Document text:
-- start --

Despite winter like weather last week the fishing stayed relatively productive. We are in for more winter weather this week and it should be a bit more extreme. While we transition into the quietude of November anglers will be able to find more elbow room and deserted waters than any other time of the year when our streams are open. With winter coming on fast the fish will remain very active looking to fatten up and eat what is available to them. Dry fly activity may dwindle to almost nothing, but the fish should lose most of their inhibitions when looking at nymphs. Fishing the heart of most pools with standard subsurface patterns and a few newer ones as well, will provide anglers with plenty of action.
The Creek is still holding a few days of quality dry fly fishing, but they will be dulled out with the weather patterns. We are due for a string of overcast days, and if an angler can find a calm one in the afternoon expect to see the last of the Baetis, and decent Midge activity. Ants and Beetles are still going to take fish, although it’s better to show them to rising targets as apposed to searching with them. Although November isn’t considered the “prime” season on the Creek it is certainly a favorite month for many anglers. The Creek in the late fall is unique in that it is very quite. Even the birds have gone, or are settling in for winter. Often the loudest sounds you hear are distant Geese and even the sound of the water washing by the dying grasses and weed beds. The best fishing days may be very limited, but often, on the rare November day, Silver Creek will explode with insects, as if they seemingly know it’s now or never. If you can catch one of these days, all the joy of fishing the long rod will be yours for a condensed moment in time, and although the time frame may be short, the memory will live longer than the trout you release that day.

-- end --

Directions: Please continue the November fishing report from where it stops.

Text and element pointing records
-- start --

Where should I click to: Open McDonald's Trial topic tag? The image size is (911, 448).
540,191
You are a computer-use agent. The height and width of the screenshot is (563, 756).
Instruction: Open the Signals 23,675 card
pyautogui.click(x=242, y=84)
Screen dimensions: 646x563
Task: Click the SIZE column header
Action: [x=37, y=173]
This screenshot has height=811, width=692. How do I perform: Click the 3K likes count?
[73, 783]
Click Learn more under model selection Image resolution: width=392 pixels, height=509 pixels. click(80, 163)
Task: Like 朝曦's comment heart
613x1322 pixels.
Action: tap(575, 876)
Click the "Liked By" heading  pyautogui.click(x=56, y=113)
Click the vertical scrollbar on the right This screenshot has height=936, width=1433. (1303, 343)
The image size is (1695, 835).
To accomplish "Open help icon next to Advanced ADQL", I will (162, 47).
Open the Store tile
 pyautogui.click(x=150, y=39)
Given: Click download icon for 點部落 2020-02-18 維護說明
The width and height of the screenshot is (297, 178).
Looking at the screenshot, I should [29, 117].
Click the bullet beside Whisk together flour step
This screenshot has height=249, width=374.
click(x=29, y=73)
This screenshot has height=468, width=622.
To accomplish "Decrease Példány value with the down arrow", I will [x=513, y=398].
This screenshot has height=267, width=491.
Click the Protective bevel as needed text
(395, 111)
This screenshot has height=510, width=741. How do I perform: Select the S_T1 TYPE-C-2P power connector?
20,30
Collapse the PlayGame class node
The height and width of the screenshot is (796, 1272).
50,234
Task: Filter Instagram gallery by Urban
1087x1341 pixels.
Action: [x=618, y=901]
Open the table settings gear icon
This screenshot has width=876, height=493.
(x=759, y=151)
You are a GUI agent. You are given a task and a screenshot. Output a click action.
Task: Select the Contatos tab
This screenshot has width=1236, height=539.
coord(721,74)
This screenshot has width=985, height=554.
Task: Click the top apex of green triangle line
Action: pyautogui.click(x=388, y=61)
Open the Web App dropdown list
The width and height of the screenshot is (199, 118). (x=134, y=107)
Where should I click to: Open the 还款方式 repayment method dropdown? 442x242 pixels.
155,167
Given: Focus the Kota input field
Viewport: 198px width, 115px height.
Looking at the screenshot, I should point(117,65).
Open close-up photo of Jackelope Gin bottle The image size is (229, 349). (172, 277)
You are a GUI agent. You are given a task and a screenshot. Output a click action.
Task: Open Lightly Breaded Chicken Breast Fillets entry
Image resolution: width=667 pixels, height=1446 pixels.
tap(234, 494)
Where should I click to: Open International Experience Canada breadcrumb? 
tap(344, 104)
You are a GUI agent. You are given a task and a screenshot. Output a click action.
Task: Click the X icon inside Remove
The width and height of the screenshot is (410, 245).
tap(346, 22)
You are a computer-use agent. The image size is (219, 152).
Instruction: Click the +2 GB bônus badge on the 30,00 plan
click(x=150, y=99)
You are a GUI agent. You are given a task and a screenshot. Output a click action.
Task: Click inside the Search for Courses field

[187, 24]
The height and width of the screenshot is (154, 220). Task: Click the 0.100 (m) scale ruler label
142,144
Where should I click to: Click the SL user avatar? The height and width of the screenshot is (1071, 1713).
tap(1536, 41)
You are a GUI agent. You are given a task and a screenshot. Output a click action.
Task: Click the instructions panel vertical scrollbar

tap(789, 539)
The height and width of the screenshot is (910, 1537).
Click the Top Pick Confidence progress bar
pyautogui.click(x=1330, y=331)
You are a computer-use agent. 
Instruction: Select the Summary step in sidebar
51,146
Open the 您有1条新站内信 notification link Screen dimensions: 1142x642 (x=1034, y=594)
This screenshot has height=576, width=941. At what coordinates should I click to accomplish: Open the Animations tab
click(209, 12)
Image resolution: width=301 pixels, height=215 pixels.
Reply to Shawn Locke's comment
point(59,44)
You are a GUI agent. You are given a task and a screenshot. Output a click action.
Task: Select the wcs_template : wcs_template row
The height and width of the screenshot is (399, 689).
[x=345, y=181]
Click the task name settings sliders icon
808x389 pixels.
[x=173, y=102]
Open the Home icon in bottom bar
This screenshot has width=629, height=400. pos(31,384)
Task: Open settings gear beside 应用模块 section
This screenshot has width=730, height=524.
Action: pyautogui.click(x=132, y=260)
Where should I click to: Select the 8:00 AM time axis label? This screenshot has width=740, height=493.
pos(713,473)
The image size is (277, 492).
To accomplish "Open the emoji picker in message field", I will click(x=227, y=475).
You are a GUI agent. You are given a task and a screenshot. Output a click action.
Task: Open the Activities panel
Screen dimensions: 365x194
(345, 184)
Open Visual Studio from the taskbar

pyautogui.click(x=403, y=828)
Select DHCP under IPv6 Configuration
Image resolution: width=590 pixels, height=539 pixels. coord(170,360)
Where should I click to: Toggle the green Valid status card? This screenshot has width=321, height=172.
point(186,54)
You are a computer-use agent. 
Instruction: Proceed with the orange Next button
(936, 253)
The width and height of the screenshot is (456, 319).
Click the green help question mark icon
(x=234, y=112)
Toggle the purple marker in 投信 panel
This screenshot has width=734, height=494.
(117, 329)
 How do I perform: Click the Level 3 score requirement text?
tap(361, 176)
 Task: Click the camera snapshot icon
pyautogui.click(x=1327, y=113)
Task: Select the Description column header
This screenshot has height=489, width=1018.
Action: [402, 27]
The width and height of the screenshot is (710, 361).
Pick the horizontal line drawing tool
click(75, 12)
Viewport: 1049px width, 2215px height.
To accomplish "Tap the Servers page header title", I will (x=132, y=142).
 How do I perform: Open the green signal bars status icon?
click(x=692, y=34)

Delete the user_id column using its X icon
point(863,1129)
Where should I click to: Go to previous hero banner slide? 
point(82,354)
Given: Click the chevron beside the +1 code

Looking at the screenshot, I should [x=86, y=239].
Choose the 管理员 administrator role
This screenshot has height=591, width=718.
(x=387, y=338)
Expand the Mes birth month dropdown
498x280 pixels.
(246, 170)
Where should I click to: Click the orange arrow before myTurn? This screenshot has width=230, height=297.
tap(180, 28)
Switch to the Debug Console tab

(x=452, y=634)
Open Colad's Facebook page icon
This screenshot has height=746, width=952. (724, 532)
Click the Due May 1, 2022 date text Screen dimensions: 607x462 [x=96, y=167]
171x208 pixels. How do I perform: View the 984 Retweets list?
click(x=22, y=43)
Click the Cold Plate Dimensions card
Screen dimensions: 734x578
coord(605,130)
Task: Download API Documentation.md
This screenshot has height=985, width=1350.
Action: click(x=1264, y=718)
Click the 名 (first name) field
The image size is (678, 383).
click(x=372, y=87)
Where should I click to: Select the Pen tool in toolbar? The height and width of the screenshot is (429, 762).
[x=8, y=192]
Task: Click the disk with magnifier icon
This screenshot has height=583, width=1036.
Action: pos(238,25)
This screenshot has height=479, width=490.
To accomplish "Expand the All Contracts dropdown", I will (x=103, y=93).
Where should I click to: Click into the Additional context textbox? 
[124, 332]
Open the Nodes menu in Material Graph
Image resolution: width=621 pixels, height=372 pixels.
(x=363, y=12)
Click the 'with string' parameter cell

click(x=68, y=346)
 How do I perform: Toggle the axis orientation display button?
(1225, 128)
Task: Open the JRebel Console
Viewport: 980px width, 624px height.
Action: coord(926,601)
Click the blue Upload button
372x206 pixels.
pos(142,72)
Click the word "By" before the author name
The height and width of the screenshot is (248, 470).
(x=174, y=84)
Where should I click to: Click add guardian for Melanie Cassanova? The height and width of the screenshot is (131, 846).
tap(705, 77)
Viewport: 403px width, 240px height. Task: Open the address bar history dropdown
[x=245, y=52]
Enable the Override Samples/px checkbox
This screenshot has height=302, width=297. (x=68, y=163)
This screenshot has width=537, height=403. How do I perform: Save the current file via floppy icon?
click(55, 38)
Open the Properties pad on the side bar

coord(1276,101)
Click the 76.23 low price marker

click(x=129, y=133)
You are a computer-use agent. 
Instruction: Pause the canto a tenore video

-- end --

Final answer:
Big Wood River
The Wood is full of fish looking to fatten up before the first big storms of winter! Nymphs are the fly of choice, although a few big fish can still be tempted to the surface with large Wulff patterns. Nymph anglers need to concentrate on the parts of the runs that provide enough current to carry food to the fish, but not so strong the fish are burning a lot of calories. Remember, they are trying to put on fat layers and they will feed accordingly. This generally means concentrating ones efforts on the water just below the main rapid at the head of a run. Midge activity is still strong both on the surface late in the day, and even better subsurface at any time. Pheasant Tails, Copper Johns, Zebra Midges, Prince Nymphs, and Cased Caddis imitations will all work well. Take along a hat and some fingerless gloves and enjoy this month as long stretches of water are available to anglers willing to wet a line under winter skies.
The Lost is still fishing very well below the dam in Mackay, as the low flows provide both fish and fisherman a nice reprieve from the constantly high flows during the bulk of this summers season. Nymphing with long leaders and light tippets is the best bet. Start with a twelve foot leader tapered to 5X and a small strike indicator. Fish a bead head nymph in tandem with a non beaded nymph and make sure you get it down to the fishes level. Fishing these lighter tippets, may mean fishing a softer rod in order to achieve the necessary flex to land big fish. This flex in the rod acts as a shock absorber, thus protecting tippets from breaking better than a quick action rod might. The Winston Rod Company is well known for making rods that fit this qualification.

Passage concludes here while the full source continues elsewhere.